Work to be completed: With the pictures excluded, retype the records that follow exactly.

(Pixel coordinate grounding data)
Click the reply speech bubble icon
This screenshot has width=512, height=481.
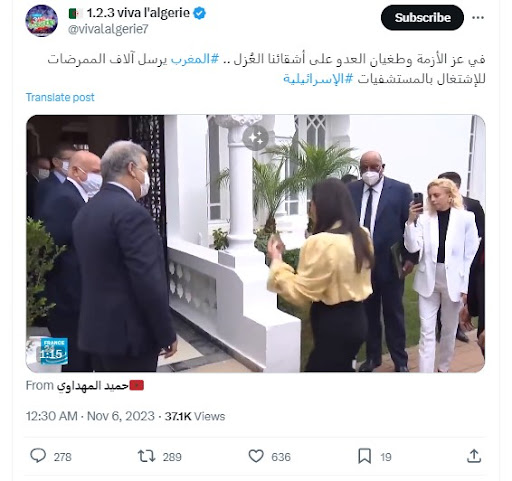(x=38, y=456)
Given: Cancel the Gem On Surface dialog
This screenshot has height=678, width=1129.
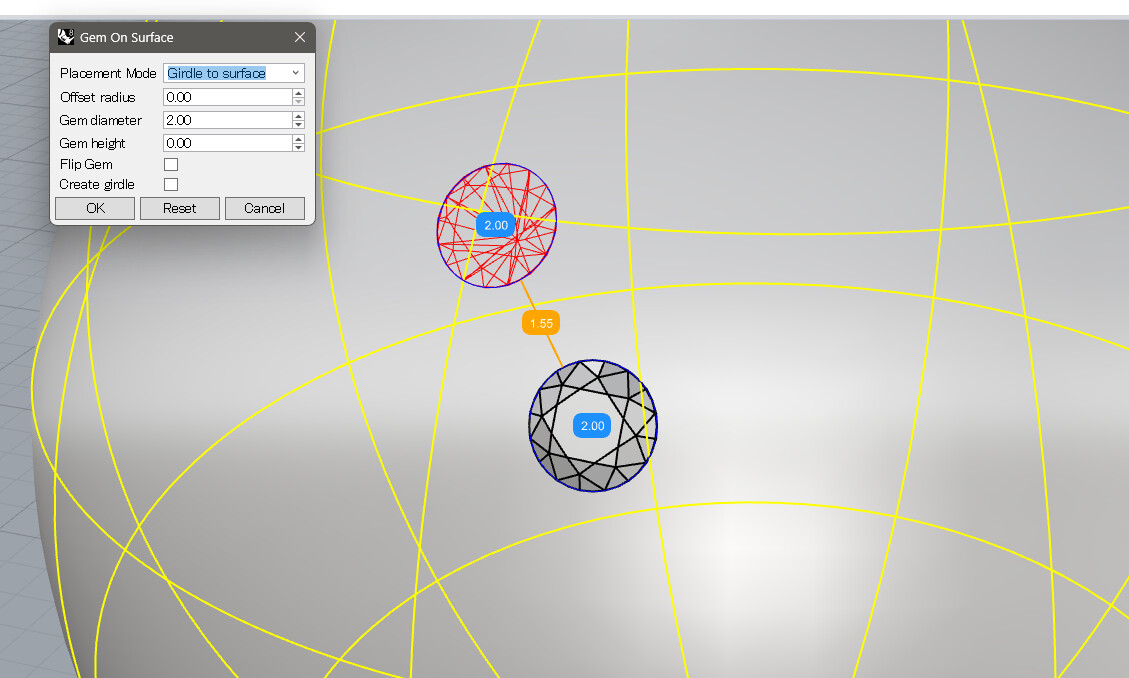Looking at the screenshot, I should [264, 208].
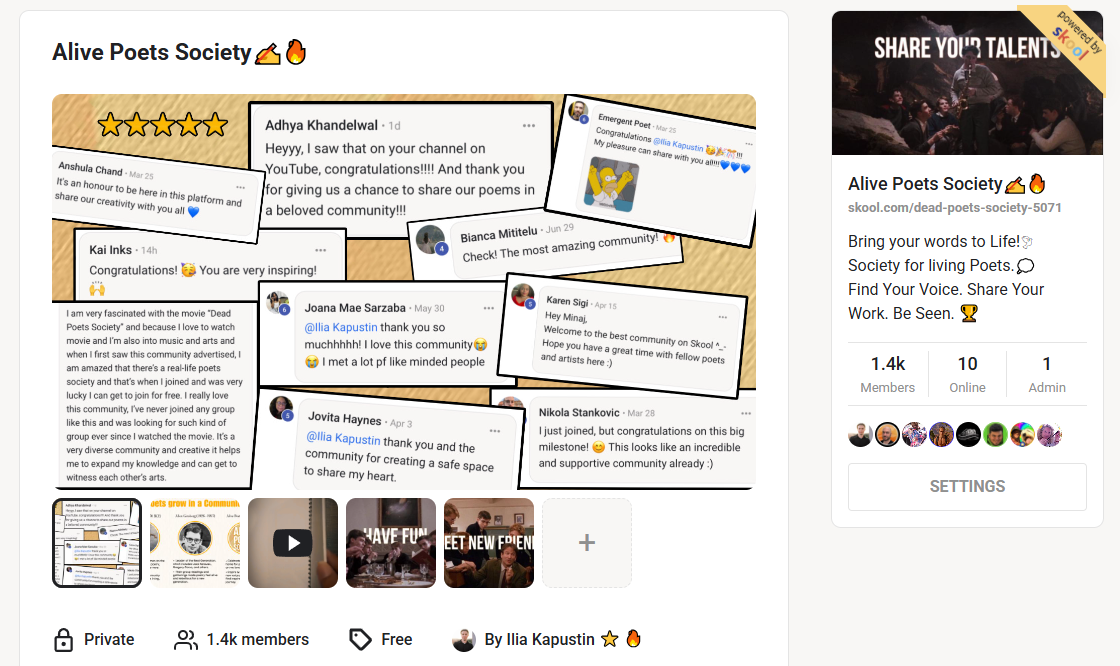The height and width of the screenshot is (666, 1120).
Task: Open the skool.com/dead-poets-society-5071 link
Action: [954, 208]
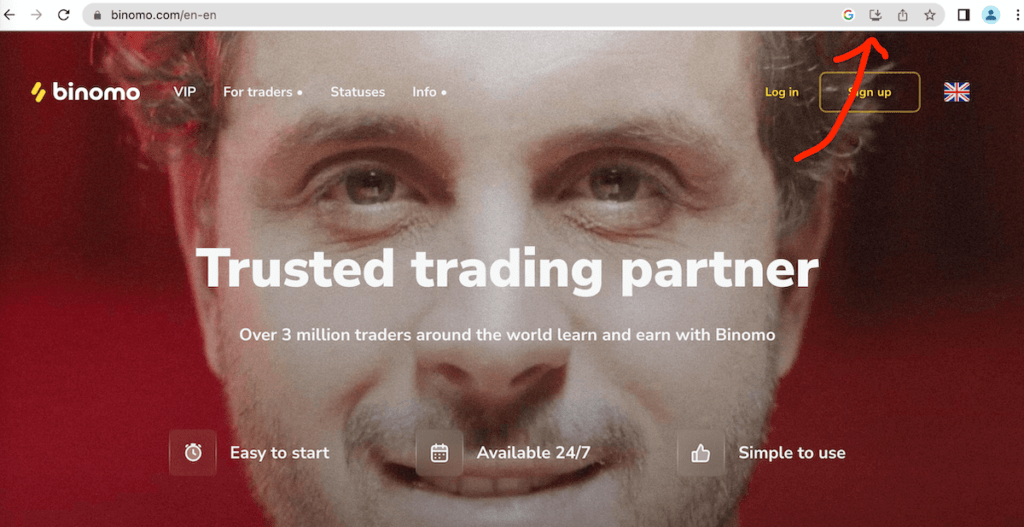Go to Statuses in navigation

coord(357,92)
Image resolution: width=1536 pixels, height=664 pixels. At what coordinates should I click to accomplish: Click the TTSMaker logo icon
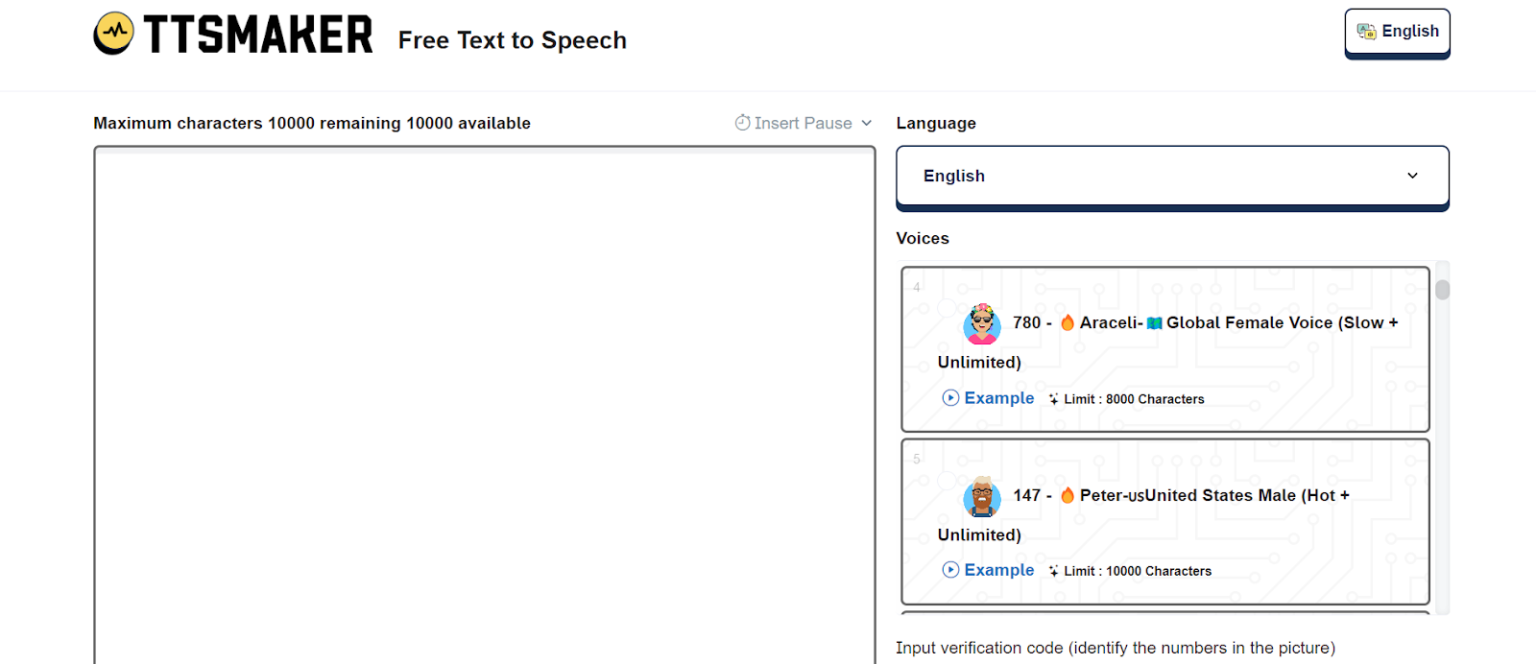[114, 33]
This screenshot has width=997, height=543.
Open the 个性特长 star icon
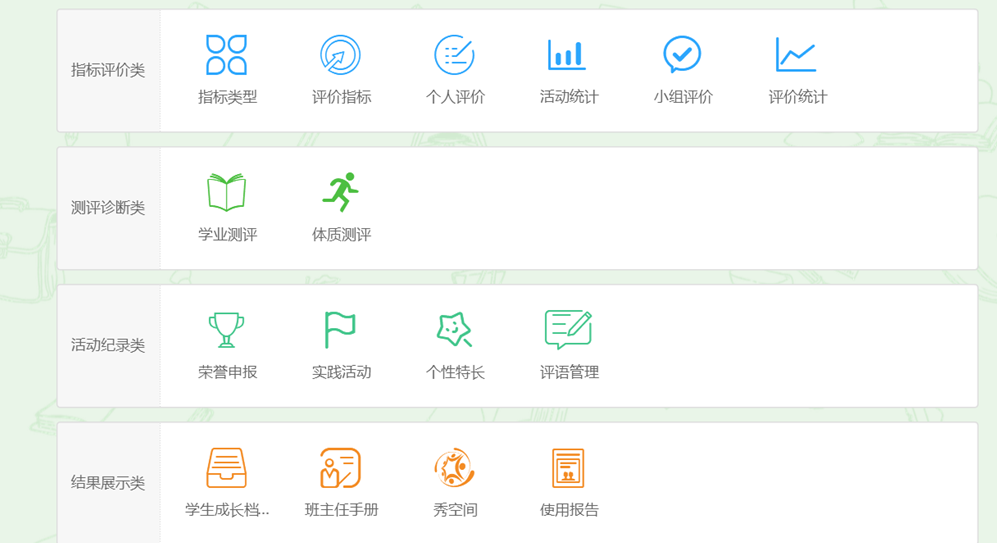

Solution:
Click the reply speech bubble icon
This screenshot has width=512, height=481.
(x=38, y=456)
Given: Cancel the Gem On Surface dialog
This screenshot has height=678, width=1129.
Looking at the screenshot, I should [264, 208].
The height and width of the screenshot is (666, 1120).
Task: Open the skool.com/dead-poets-society-5071 link
Action: [954, 208]
Go to Statuses in navigation

coord(357,92)
Image resolution: width=1536 pixels, height=664 pixels. At what coordinates should I click to accomplish: Click the TTSMaker logo icon
[114, 33]
This screenshot has width=997, height=543.
Open the 个性特长 star icon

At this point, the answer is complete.